* [Exercise]:
Answer these questions from the exhibition text.
(a) At which gallery is the show held?
(b) In what form does Mercado display her illustrations?
(c) What does onion jam stand for in the series?

* [Document excerpt]:
--- --- ---
Somehow, I can't stop eating
24 June - 22 July 2022
Galleria Duemila
Pasay City, Philippines
Why do we eat? The biological answer is obvious: one eats to live. But for Celline Mercado, the reverse is also true: one chooses to suffer life precisely because they can eat. In her series “Somehow, I can’t stop eating”, Mercado reveals that eating is more than a function of one’s metabolism but the means through which one copes with the pains of being alive. Food, then, is not only a necessity to stay thanatos but also a vital reprieve from the agonies of bios.
Mercado executes this thesis through digital illustrations, rendered in a style reminiscent of comic books and pop art. However, she subverts their ostensibly commercial visuals and childlike vibrance with unflinching and intimate autobiographical accounts. Items of food serve as Mercado’s devices of narrative and memory, offering a palette of sentiments that straddle despair and hope.
The banal is the personal. To the artist, a birthday cake and spaghetti are the half-willing choice to live another year. Chips and pancit canton are a panacea against midnight anxieties, though self-destructive. Bottles of soda embody a young girl’s after-school dallying. Empty bottles of beer, on the other hand, bear silent witness to the melancholia of adulthood. A bento box is a dream of a better life abroad, while seafood sold by a fishmonger are those same dreams washed ashore. Amid it all, onion jam is an attempt to make something sweet out of tears.
Mercado displays these illustrations in lightbox prints, evoking the illuminated menus one might see at a fast-food counter or drive-thru. In this way, Mercado—vulnerable and exposed—ultimately offers herself to the viewer as food, to be picked apart and consumed, to sustain and nourish.
--- --- ---
* [Recorded data]:
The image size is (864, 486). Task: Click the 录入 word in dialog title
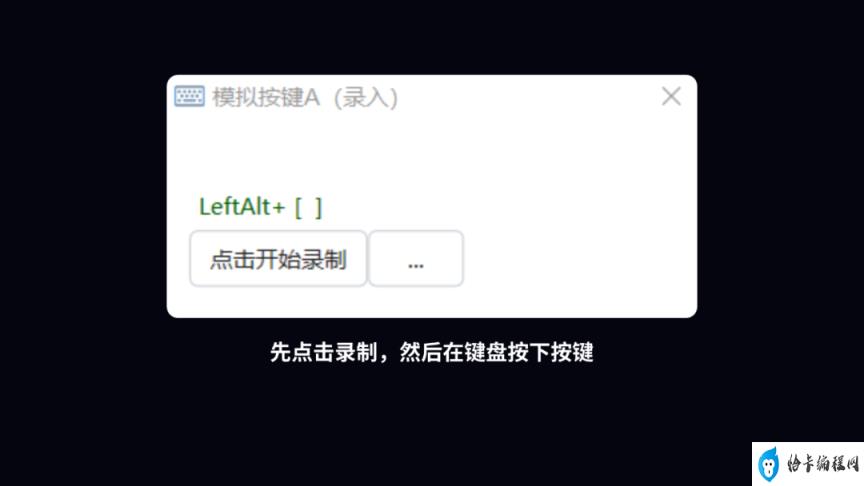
--- --- ---
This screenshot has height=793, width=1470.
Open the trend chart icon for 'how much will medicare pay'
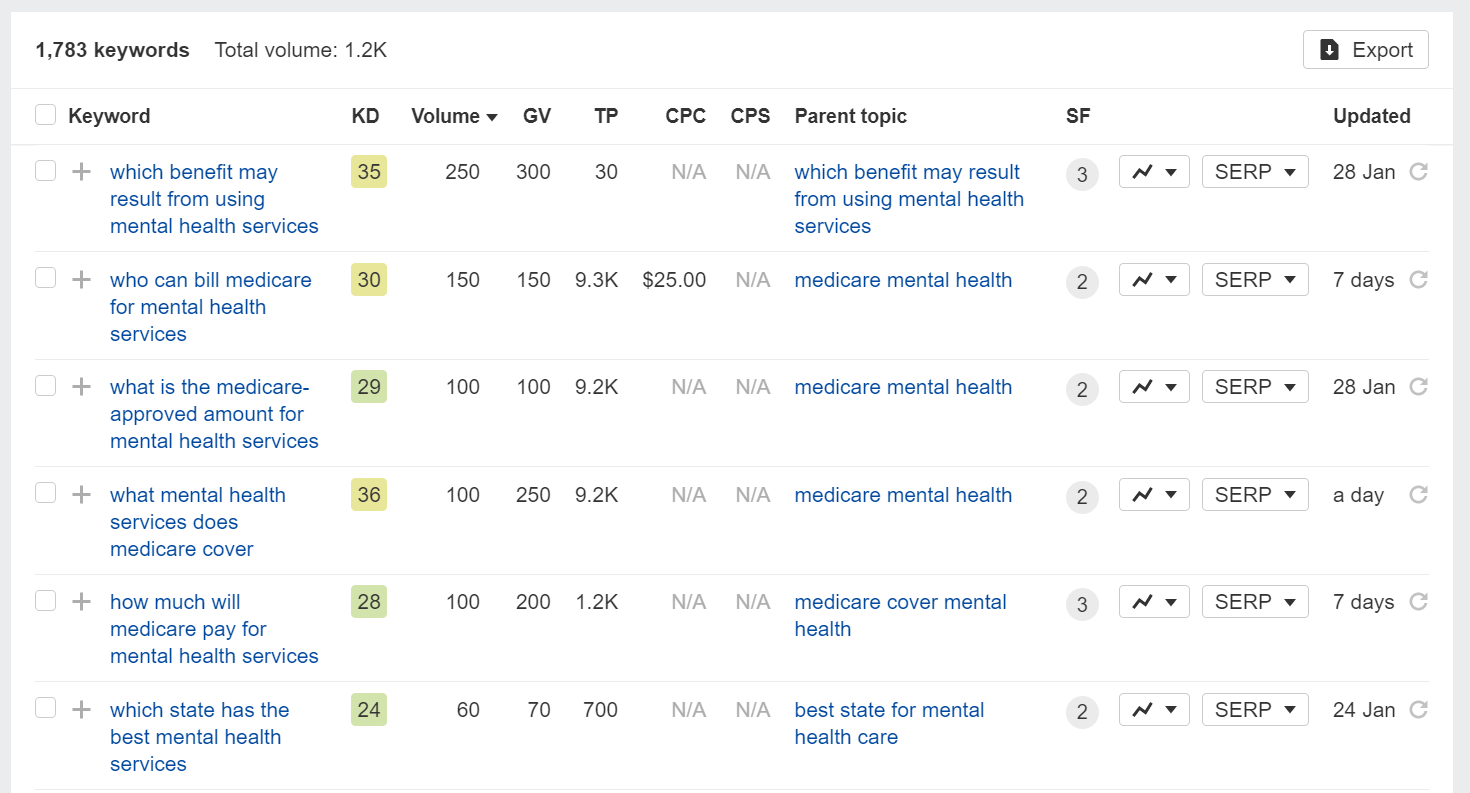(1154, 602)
--- --- ---
* [Response to this exercise]:
(a) Galleria Duemila, in Pasay City, Philippines.
(b) As lightbox prints.
(c) An attempt to make something sweet out of tears.